The item is very similar to other objects that have been recently excavated from Scythian kurgans or mounds in the Steppes of Russia and Ukraine. They were found with an “a black residue inside that, when tested, was discovered to be a mixture of cannabis and opium” according to the Daily Mail .
It appears that the vessel being sold was designed to allow the ancient nomads to smoke opium and cannabis. The Daily Mail quotes the managing director of the auction house selling the object, Chris Wren, stating that the object “shows that clearly, drugs are not just a modern problem!”
Drugs and the Scythians
Some drugs have been found in their kurgans or burial mounds. In the burial mound of one Scythian warrior, cannabis was found among the grave goods . According to the British Museum “like many cultures, the Scythians drank to excess and got high .” It is also known that the nomads used hemp in hot baths and the vapors from the water would have intoxicated the bathers.

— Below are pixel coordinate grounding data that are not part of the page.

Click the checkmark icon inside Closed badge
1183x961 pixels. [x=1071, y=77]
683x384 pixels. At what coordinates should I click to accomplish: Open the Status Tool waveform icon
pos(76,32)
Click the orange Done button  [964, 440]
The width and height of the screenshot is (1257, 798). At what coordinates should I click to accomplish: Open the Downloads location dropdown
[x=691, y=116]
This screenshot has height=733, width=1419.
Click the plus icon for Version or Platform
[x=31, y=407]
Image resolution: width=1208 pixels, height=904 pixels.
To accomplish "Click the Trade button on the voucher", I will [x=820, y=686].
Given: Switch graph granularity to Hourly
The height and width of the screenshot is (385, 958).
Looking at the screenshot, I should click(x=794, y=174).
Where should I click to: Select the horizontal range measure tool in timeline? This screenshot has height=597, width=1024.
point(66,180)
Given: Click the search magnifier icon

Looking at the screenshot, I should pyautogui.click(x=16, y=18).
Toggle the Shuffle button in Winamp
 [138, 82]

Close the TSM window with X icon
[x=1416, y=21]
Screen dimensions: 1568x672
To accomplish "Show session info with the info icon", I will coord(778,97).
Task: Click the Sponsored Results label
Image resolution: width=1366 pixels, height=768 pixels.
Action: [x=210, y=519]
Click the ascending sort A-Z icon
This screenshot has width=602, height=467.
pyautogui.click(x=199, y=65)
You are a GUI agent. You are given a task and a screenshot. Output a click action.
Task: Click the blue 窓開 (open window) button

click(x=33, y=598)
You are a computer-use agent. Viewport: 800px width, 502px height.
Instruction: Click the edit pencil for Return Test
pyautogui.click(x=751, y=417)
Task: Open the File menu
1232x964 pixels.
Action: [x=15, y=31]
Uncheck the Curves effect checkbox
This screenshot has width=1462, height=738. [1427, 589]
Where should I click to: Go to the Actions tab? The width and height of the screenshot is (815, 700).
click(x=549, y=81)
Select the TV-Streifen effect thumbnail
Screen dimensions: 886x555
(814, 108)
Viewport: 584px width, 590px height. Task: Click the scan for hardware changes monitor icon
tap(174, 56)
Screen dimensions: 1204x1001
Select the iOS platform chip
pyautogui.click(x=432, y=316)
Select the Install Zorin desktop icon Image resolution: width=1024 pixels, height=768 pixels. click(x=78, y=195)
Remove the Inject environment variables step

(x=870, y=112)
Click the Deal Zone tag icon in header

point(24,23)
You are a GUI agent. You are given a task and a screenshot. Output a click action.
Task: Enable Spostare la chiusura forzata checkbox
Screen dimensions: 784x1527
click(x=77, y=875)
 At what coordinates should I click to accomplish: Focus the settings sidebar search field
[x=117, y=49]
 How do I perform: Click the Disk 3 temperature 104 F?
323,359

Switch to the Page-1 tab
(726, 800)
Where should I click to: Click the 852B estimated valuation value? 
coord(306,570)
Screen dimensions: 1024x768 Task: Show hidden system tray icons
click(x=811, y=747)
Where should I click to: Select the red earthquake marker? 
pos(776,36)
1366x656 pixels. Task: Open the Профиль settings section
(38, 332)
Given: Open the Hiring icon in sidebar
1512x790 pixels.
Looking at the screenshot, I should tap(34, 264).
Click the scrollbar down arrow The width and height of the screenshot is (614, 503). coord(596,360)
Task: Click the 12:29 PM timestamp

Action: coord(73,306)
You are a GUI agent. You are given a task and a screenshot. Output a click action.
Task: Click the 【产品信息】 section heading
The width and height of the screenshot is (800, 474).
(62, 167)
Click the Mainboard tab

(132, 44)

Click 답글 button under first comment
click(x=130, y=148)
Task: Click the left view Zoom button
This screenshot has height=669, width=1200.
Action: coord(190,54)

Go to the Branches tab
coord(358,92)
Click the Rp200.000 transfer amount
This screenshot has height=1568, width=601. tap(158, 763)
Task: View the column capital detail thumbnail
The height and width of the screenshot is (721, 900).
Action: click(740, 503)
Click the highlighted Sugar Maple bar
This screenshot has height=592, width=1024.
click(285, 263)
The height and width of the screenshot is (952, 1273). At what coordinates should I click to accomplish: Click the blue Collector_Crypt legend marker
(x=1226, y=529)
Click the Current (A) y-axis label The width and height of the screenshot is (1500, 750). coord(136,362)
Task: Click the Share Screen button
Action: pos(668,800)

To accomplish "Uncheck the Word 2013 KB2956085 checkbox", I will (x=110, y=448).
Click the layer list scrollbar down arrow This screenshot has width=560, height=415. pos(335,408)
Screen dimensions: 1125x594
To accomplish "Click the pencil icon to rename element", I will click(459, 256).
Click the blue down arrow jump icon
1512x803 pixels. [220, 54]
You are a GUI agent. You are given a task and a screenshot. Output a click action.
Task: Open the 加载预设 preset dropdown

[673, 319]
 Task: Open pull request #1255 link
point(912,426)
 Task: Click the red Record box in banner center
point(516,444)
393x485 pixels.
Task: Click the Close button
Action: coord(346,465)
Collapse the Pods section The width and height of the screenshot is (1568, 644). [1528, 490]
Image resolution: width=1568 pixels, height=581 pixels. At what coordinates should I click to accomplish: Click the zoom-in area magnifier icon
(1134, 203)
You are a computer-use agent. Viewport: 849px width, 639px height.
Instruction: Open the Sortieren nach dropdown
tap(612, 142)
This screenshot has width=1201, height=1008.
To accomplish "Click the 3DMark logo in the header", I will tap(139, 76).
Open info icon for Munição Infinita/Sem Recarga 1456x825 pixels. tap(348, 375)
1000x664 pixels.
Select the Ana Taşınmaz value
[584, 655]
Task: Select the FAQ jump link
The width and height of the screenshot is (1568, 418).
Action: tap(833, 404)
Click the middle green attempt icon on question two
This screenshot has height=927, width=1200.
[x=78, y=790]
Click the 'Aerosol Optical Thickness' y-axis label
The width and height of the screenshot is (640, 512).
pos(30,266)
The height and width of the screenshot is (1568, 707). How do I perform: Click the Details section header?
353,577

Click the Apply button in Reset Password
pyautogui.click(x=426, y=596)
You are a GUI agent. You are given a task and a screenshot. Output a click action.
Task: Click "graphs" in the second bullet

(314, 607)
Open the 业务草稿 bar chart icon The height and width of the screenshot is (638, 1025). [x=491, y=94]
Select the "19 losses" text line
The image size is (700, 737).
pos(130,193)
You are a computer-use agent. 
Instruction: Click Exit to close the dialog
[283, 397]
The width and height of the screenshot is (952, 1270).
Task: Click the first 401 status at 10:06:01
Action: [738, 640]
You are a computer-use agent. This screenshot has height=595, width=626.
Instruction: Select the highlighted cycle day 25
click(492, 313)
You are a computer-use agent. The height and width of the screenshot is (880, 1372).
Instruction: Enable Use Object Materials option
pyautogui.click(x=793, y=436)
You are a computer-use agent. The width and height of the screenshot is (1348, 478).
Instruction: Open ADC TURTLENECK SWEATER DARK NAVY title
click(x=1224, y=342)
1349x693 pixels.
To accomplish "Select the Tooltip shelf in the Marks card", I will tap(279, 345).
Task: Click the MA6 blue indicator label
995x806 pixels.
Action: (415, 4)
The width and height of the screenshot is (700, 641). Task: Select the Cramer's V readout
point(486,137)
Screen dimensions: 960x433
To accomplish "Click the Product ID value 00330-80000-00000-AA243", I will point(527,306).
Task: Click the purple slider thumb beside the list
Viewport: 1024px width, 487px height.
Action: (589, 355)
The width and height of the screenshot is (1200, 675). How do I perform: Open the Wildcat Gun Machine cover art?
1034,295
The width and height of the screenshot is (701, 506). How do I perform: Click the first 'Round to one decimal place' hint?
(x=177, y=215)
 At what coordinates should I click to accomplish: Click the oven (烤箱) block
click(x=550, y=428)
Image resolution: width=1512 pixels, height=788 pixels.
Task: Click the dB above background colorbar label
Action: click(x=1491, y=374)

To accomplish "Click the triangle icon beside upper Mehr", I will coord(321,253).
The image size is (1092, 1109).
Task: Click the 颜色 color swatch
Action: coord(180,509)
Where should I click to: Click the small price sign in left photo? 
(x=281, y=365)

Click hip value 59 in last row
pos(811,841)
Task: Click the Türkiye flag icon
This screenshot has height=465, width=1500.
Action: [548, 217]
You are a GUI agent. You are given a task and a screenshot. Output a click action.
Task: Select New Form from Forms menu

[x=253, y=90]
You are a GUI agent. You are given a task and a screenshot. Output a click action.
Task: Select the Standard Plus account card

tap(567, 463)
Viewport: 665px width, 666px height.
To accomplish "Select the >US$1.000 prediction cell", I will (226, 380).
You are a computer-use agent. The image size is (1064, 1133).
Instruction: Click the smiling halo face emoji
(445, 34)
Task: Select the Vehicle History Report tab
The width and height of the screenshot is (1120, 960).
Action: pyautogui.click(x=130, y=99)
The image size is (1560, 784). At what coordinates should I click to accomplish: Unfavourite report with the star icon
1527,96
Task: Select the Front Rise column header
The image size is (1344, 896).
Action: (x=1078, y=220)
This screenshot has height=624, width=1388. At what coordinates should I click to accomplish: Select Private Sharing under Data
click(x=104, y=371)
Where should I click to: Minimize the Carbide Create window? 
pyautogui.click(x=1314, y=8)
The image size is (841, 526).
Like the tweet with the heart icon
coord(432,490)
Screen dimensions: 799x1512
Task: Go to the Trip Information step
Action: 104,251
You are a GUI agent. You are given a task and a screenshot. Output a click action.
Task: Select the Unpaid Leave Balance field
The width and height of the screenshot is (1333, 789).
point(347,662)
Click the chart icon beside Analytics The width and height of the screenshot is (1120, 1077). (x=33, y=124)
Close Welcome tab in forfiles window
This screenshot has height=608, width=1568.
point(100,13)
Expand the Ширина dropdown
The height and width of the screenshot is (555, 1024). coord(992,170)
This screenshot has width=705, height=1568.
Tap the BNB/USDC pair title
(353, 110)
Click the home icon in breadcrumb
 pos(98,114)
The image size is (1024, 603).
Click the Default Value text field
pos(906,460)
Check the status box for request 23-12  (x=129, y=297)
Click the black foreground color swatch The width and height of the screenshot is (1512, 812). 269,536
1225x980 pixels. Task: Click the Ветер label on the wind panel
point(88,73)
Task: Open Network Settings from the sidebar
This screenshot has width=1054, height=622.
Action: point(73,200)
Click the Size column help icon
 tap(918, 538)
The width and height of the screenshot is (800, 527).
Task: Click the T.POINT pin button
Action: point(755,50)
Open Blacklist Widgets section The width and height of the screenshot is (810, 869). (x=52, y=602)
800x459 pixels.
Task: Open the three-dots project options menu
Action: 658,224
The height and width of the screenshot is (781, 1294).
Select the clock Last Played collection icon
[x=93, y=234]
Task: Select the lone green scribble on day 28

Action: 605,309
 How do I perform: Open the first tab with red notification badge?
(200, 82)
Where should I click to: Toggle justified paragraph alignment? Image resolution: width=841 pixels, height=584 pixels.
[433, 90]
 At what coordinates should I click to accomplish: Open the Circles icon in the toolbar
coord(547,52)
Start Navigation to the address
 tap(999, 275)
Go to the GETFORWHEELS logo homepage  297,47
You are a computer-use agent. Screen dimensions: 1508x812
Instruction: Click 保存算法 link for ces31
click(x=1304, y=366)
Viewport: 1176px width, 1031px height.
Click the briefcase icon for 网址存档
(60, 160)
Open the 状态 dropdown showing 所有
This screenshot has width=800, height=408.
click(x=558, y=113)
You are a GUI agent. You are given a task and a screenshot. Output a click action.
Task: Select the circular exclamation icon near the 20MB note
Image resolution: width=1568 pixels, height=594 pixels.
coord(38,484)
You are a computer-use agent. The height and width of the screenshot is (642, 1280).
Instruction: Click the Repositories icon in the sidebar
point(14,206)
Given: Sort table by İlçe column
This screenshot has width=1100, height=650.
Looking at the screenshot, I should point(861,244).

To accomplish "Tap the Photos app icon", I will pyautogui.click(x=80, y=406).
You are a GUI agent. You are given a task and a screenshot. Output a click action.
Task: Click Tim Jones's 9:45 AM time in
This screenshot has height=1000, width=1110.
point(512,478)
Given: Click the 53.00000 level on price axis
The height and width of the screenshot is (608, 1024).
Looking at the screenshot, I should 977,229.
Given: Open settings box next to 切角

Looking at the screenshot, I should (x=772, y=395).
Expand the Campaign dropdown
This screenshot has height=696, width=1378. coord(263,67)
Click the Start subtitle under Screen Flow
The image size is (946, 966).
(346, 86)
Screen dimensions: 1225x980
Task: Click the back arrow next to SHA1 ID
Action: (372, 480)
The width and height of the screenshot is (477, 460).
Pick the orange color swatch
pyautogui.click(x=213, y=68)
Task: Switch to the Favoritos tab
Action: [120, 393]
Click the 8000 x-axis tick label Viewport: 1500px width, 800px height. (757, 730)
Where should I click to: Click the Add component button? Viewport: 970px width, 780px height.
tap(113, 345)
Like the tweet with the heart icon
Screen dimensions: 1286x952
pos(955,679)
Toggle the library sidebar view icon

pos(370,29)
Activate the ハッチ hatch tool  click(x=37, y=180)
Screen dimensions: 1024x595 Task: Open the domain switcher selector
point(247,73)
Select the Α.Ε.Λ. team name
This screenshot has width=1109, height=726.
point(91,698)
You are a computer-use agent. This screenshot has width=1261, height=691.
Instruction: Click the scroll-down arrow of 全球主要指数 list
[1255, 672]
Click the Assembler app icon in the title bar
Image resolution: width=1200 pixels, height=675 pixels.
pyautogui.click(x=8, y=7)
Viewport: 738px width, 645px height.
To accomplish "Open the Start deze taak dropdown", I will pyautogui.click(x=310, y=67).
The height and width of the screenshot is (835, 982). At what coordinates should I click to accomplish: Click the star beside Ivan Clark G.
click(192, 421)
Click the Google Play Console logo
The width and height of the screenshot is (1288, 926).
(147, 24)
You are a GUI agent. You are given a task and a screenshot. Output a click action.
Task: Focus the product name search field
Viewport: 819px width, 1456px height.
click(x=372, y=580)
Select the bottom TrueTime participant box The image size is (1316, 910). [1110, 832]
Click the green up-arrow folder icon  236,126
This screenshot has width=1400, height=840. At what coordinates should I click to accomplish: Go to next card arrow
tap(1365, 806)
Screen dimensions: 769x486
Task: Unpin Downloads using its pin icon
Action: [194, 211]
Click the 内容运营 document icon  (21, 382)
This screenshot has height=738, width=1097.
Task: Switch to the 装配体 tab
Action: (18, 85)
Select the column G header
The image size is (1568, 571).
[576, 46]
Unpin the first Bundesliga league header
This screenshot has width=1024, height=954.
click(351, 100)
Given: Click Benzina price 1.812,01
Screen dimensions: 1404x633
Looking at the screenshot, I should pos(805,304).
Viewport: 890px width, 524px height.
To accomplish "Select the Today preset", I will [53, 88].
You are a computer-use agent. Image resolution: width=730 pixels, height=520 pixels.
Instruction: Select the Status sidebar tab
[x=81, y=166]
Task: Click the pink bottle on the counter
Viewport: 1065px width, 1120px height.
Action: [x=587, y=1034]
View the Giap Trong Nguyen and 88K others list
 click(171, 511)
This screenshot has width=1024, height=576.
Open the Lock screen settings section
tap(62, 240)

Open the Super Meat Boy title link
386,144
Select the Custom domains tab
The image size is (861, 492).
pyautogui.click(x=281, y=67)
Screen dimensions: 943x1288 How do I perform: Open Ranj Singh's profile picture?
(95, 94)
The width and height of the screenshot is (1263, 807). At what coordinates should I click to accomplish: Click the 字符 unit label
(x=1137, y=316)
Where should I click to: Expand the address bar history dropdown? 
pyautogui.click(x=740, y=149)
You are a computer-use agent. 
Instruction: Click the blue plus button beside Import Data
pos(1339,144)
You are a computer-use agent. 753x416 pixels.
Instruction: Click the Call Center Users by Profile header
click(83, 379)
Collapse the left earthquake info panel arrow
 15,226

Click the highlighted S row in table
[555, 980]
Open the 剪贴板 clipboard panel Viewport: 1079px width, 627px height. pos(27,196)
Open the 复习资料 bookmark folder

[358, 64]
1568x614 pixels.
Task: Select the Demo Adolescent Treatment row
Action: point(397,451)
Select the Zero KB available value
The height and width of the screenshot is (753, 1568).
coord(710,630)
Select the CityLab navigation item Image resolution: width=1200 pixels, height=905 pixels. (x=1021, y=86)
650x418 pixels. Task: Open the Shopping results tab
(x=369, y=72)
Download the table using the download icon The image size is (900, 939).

However, it seems likely that the conical vessel was used for ritual purposes. We know quite a bit about the culture of these nomads from the Greek Historian Herodotus (490-425 BC). He recorded that the Scythians, like other nomads, had a shamanic religion and that their shamans were known as Enaree or Anaree.
Drug taking is frequently a feature of shamanic religions because it is believed to allow individuals to become one with the deities or to enter the spirit world . Given the fact that the vessel is made of gold, it seems likely that it was not used in feasts or just to get high.
More probable it was used in some religious ceremonies. Herodotus, who is often regarded as the father of history, reports in his work that the Scythians engaged in drug-fueled rituals.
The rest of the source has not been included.